After this line you just have to remember that it is a function. In contrast, $f(x)$ denotes the value of $f$ when plugging in $x$ for the argument of the function. Usually, $f(x)$ is not a function, but whatever $f$ spits out (e.g. a real number).
Example. Let $f:\Bbb R\to\Bbb R$ be a function defined by $f(x)=x^2$. 
Then $f$ denotes the "process of squaring", while $f(x)$ is just another way to write $x^2$, and $f(2)$ is just another way to write $4$. Also the variable used to be plugged into $f$ has no fixed name. So $f(s)$ means $s^2$ and no different function than $f$. However, you can see all kind of abuse of this notation, e.g. denoting the Laplace transform of $f$ by $f(s)$.
A: It's not a stupid question.  It's actually quite valid.  Due to heavy abuse of notation (that is often harmless, though confusing), $f$ and $f(x)$ are often used interchangeably.  Formally, $f:A \to B$ is a certain kind of subset of the cartesian product $A \times B$.  A little less formally, $f$ is a rule that assigns to each $a \in A$ a unique value $b \in B$.  We often denote this unique value as $f(a)$.  So $f(a)$ is the function $f$ evaluated at some point $a$, while $f$ is actually the more abstract object that associates elements of $A$ to elements of $B$.
A: No doubt f(x) means the image of x under f, but x is not a single value; conventionally it is considered to be a variable representing the points that belong to the domain of f.

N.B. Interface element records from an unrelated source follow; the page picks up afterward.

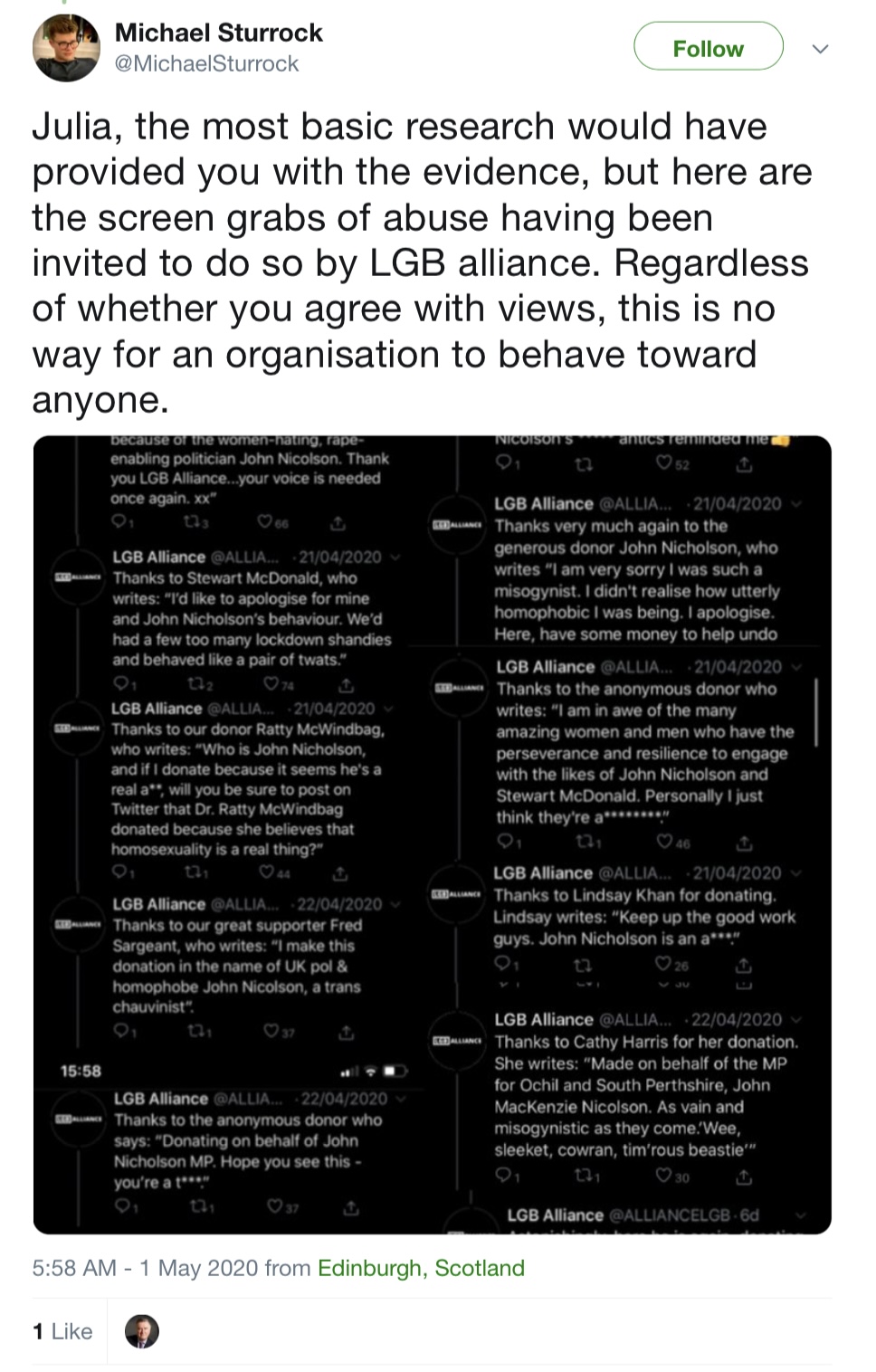Click the heart icon showing 74 likes
The width and height of the screenshot is (876, 1372).
coord(271,684)
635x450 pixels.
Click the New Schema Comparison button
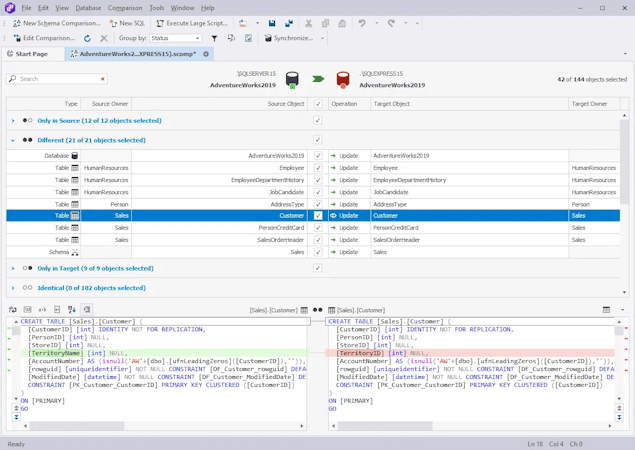(x=55, y=23)
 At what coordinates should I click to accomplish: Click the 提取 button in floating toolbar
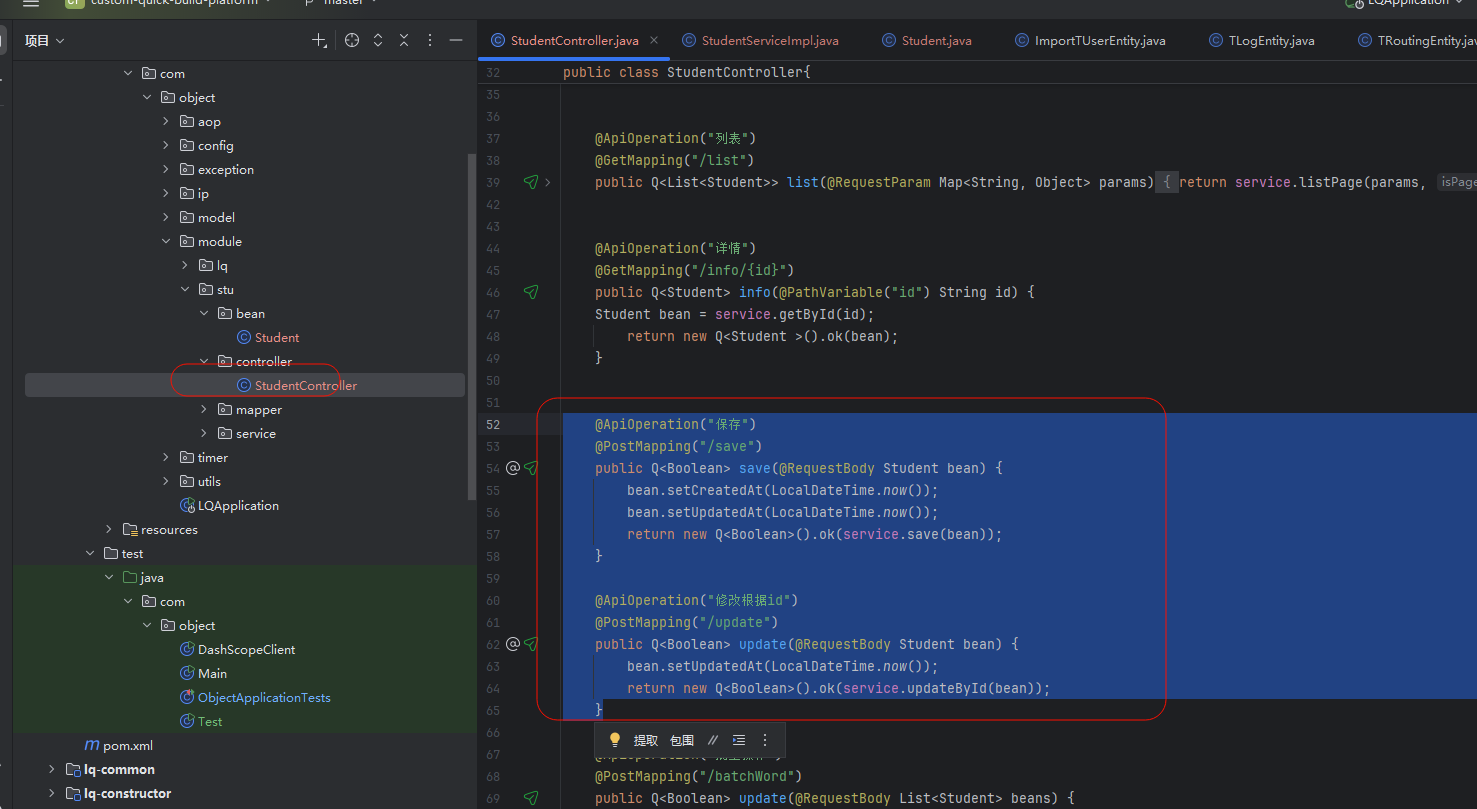(646, 740)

So saying "f(x) is a function" is nothing different from saying "f is a function", as long as x is used to represent all points in the domain of f.

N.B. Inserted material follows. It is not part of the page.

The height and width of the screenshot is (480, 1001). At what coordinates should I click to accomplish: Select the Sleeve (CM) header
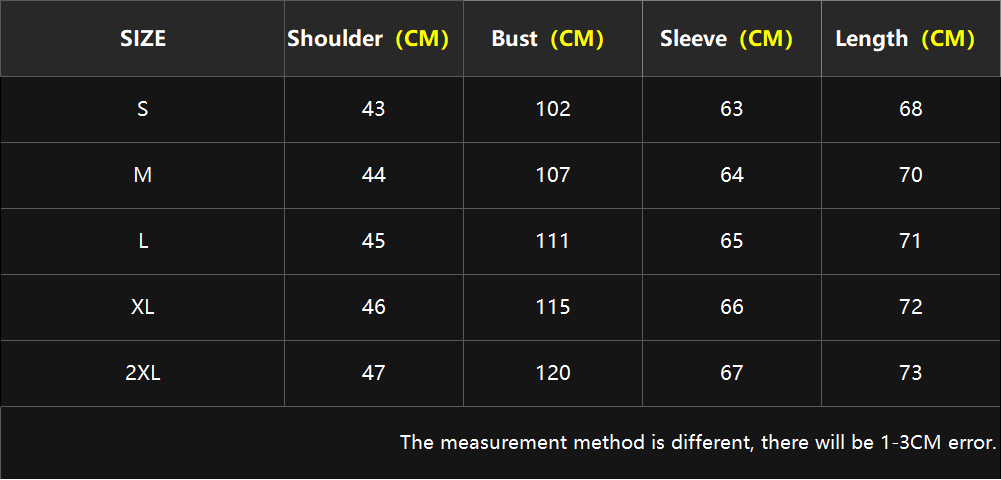pos(732,39)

A: Sometimes people write something like $f(x)$ for a function and $f(s)$ for its Laplace transform, and then the question is, does $f(3)$ mean the original function evaluated at $x=3$ or the Laplace transform evaluated at $s=3$?  The point is that $f(x)$ should refer to the value of the function when the argument (or "input") to the function is the number called $x$.
Similarly, some write $f(x)$ and $f(y)$ for the probability density functions of two random variables called (capital) $X$ and (capital) $Y$.  So what's $f(3)$?  The point again, is one shouldn't do that; $f(x)$ should refer to the value of the function when the argument (or "input") to the function is the number called $x$.  A better notation is $f_X(x)$ where (capital) $X$ is the random variable and (lower-case) $x$ is the argument to the function.  Then it's clear what $f_X(3)$ is and what $f_Y(3)$ is.
Then if you write about $f(x)$ and $f(w)$, you've got the same function evaluated at two different arguments.  What is the same is $f$.